It's said with a sort of heavy finality, and the way that Ford turns back to stargazing tells Jhen quite clearly that the conversation is over. She leans back against the railing herself, unwrapping her own bonnok leaf and downing it in two bites.
"Is that why you're upset?" she ventures, once she's crumpled the foil wrapper from her bonnok leaf into a ball and eaten that too. "Because you miss being Rahn? Or -"
"Because I miss being Ford," Jhen's friend says, the words clipped and angry. He scrubs a hand through the funny tuft of 'hair' that tops off his head, letting out a sigh, and his shoulders slump. "I understand that, for you, it feels like your friend came back from the dead. And I don't mean to single you out, it's not you, it's everyone. But - you all remember Rahn, and I do too, but none of you know anything about me as Ford. And no one has cared to find out."

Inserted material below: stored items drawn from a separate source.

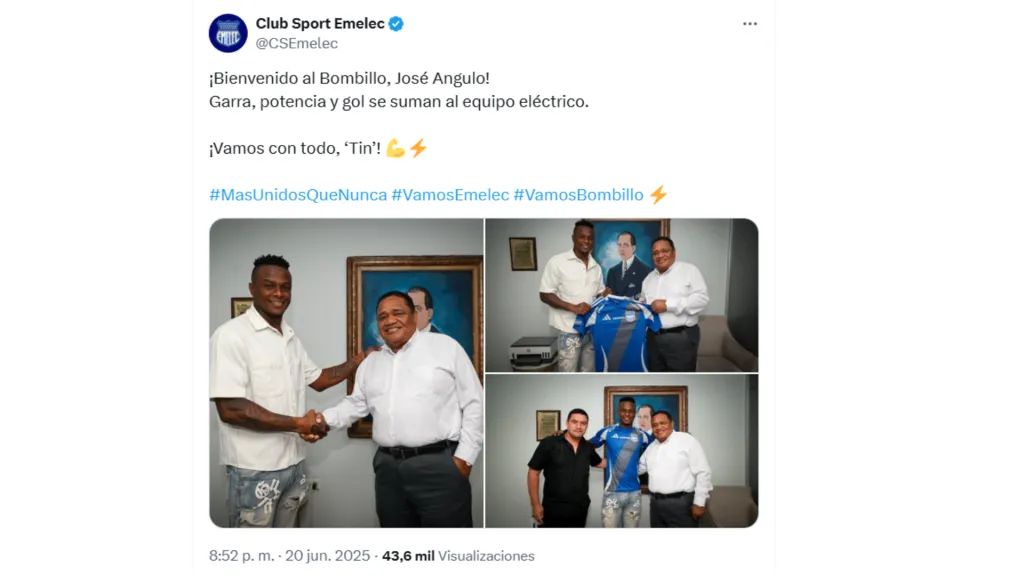The width and height of the screenshot is (1024, 576).
Task: Open the Club Sport Emelec profile avatar
Action: [x=228, y=33]
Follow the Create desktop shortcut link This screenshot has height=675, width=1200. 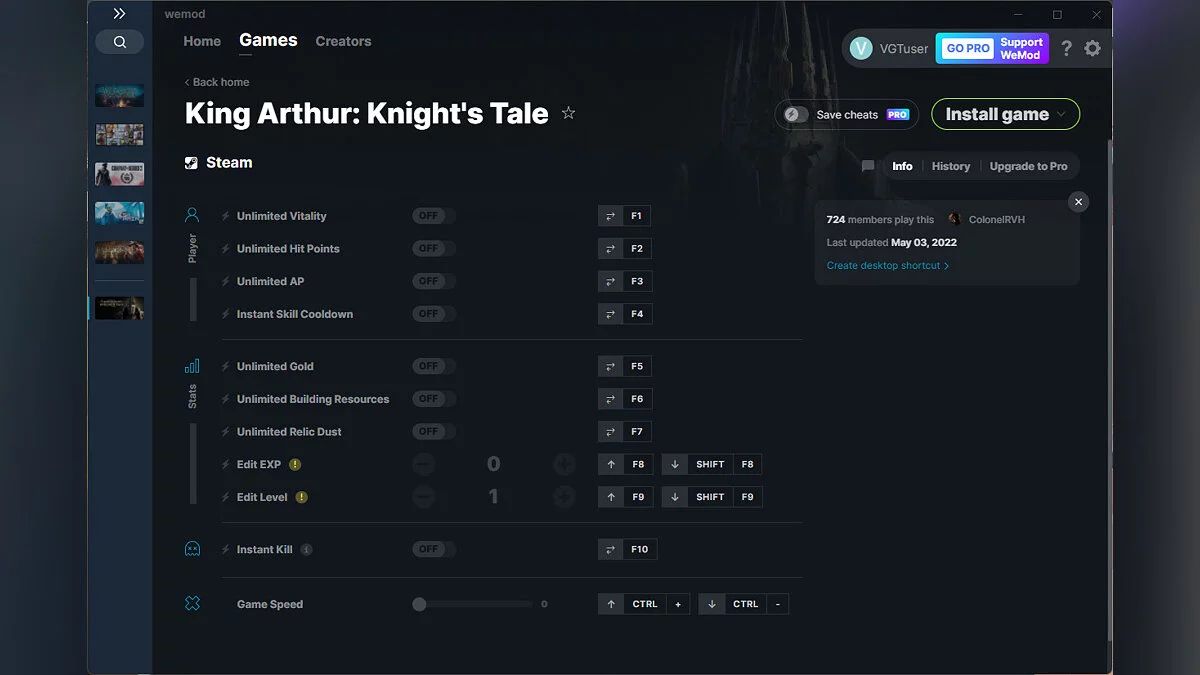point(884,265)
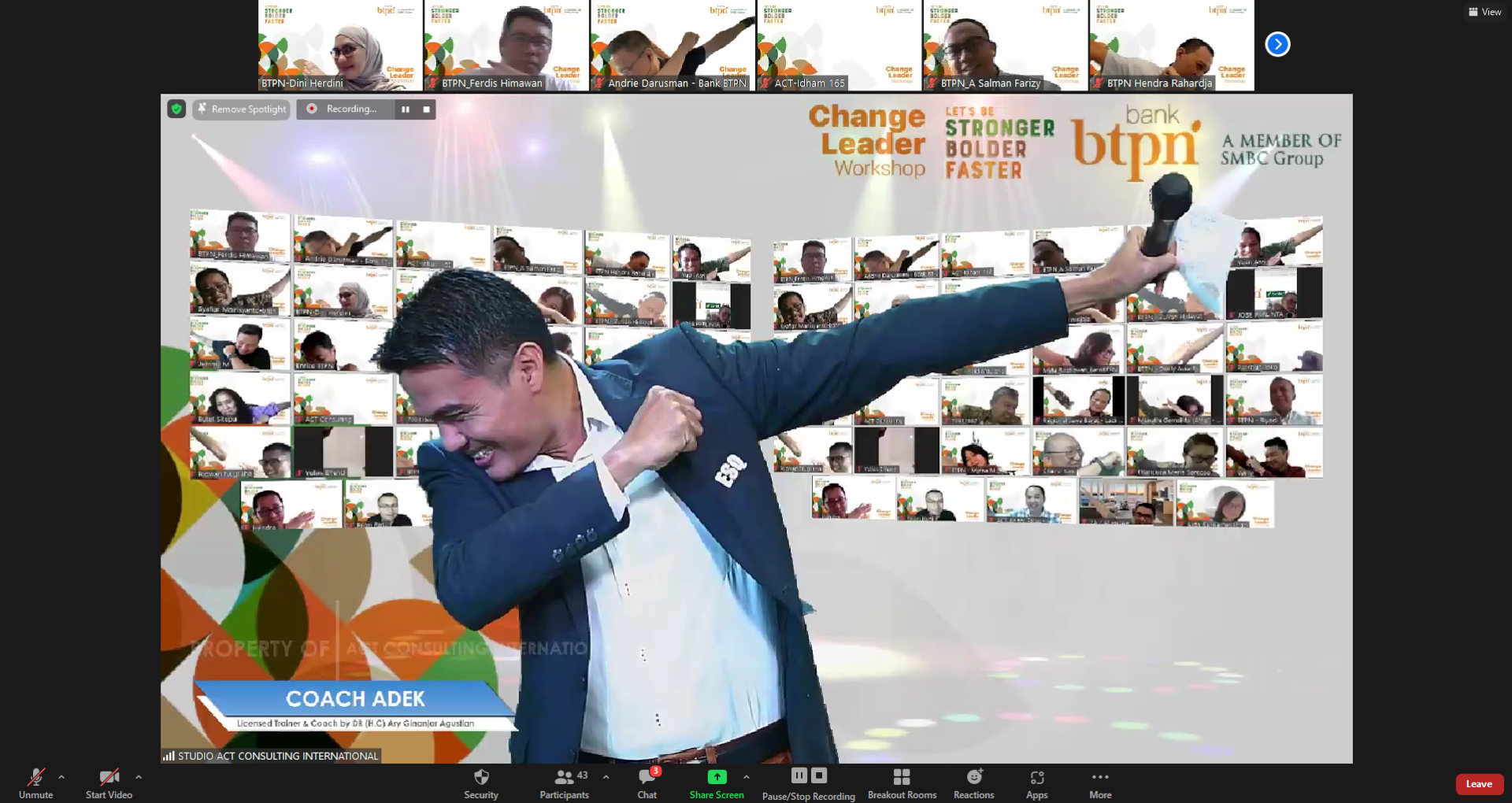
Task: Click the red Leave button
Action: tap(1479, 784)
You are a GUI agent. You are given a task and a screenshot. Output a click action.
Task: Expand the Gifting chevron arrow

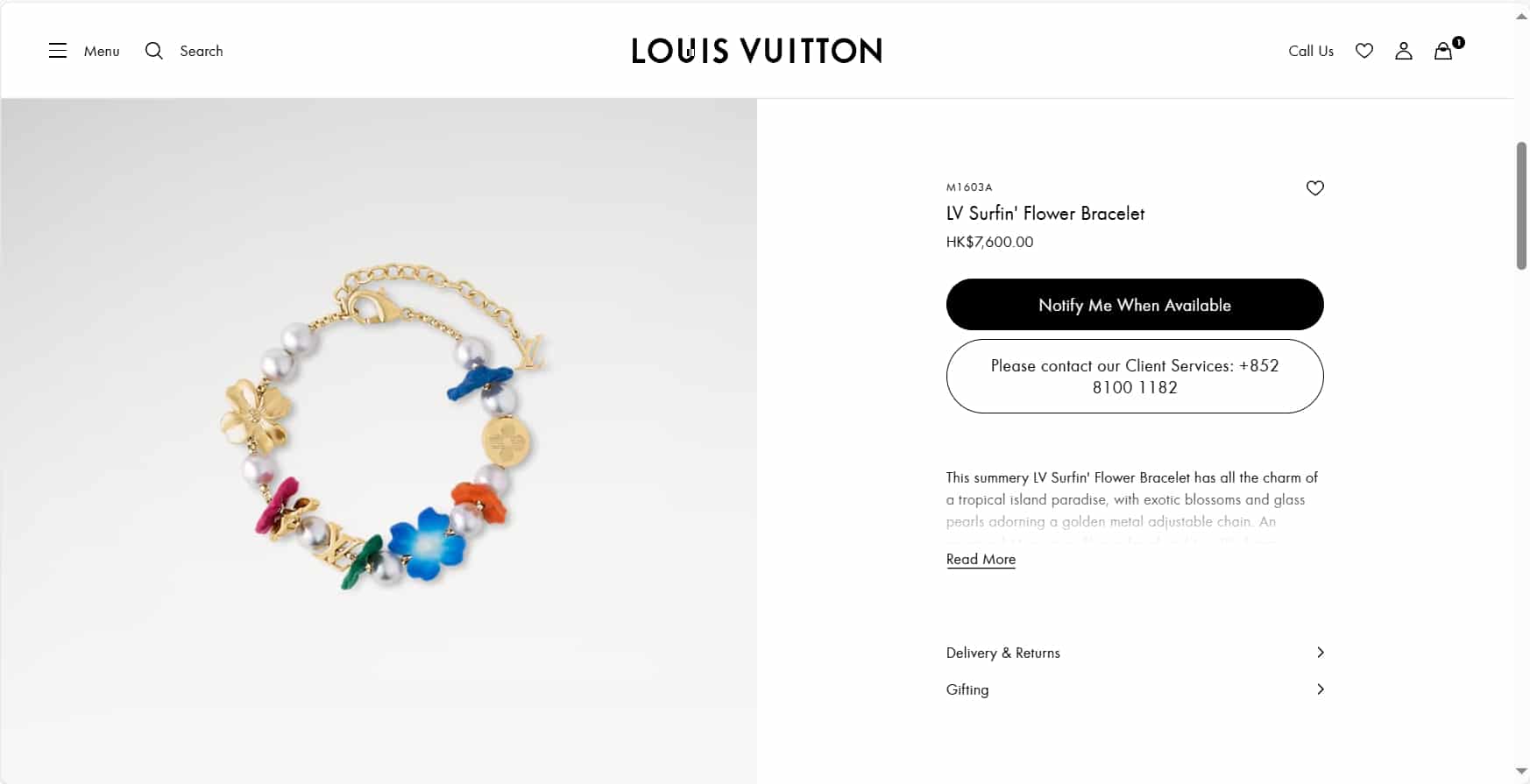1321,689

Jhen carefully doesn't tell him that she doesn't understand what he means. He'll be getting it loud and clear from her thoughts, he doesn't need her to be rude enough to repeat it out loud like she doesn't know how it will make him feel to hear it. Rahn had always hated -
"You can't keep assuming things about me based on what you knew about Rahn," Ford interrupts, half-turning to meet Jhen's eyes. 
"But they're always right," Jhen argues, before she can stop herself, and Ford pinches the bridge of his 'nose' between two of the six (six! who even needs that many fingers? Jhen gets along just fine with half that number) appendages on one of his hands.
"They're always right because I'm remembering -" He stops, takes a deep breath in, and lowers his hand from his face. "Today, until about twenty minutes ago, I was convinced that I was hatched from a nursery on Theta-144."
"But you were -" Jhen starts, and Ford throws his arms in the air, bringing his hands down to tug at his hair.
"No! Rahn was!" He stares at her, a little wild, and when he speaks Jhen gets the feeling that he's repeating the words as much for his own benefit as for hers. "Stanford Pines was born in Glass Shard Beach in New Jersey on Earth in nineteen...nineteen fifty-something, not hatched!"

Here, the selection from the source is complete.